» **EXERCISE GOAL**
Output as a JSON list of strings every line of the material from the line with "You are a computer-use agent." through the end, one string per line, skipping blank lines and omitting the pictures.

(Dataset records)
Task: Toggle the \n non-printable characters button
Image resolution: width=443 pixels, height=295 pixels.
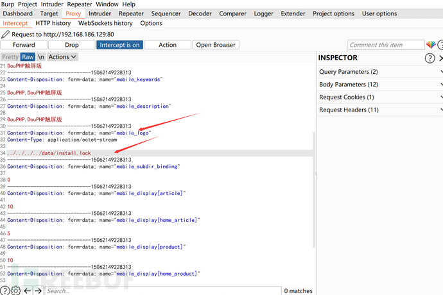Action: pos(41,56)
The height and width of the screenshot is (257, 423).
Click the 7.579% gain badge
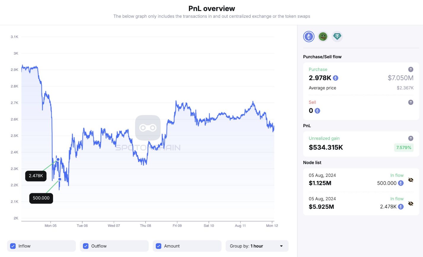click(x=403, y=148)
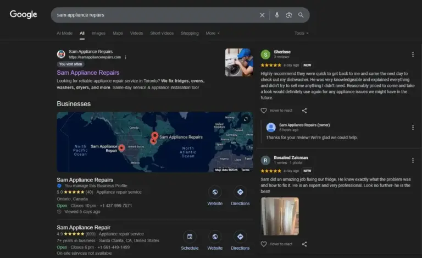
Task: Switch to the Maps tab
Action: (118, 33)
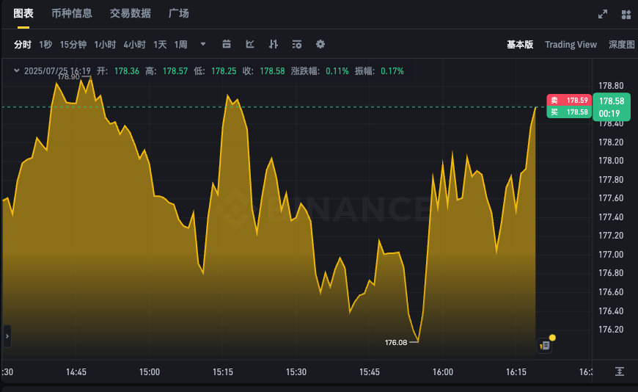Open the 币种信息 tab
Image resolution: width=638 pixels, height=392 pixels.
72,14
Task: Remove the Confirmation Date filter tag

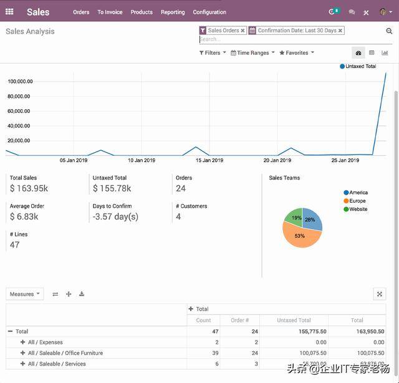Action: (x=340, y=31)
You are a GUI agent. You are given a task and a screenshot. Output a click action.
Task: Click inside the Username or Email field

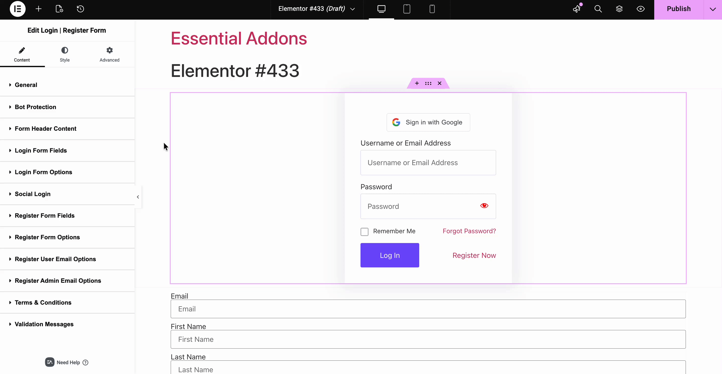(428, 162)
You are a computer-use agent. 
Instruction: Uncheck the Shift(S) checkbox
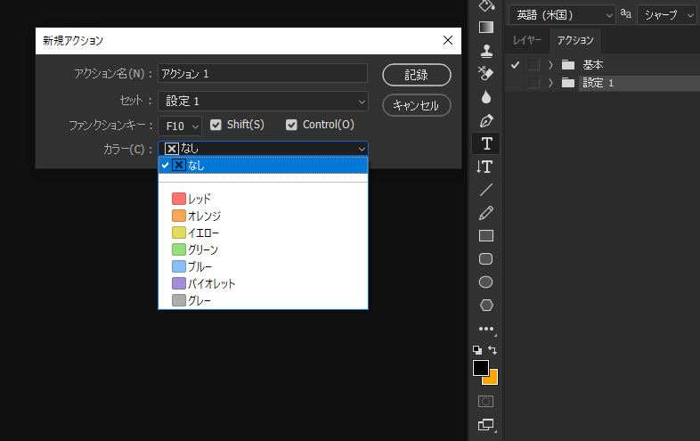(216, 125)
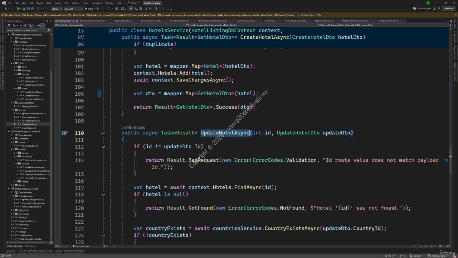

» **THE RESPONSE**
[
  "You are a computer-use agent. ",
  "Instruction: Uncheck the Shift(S) checkbox",
  "(216, 125)"
]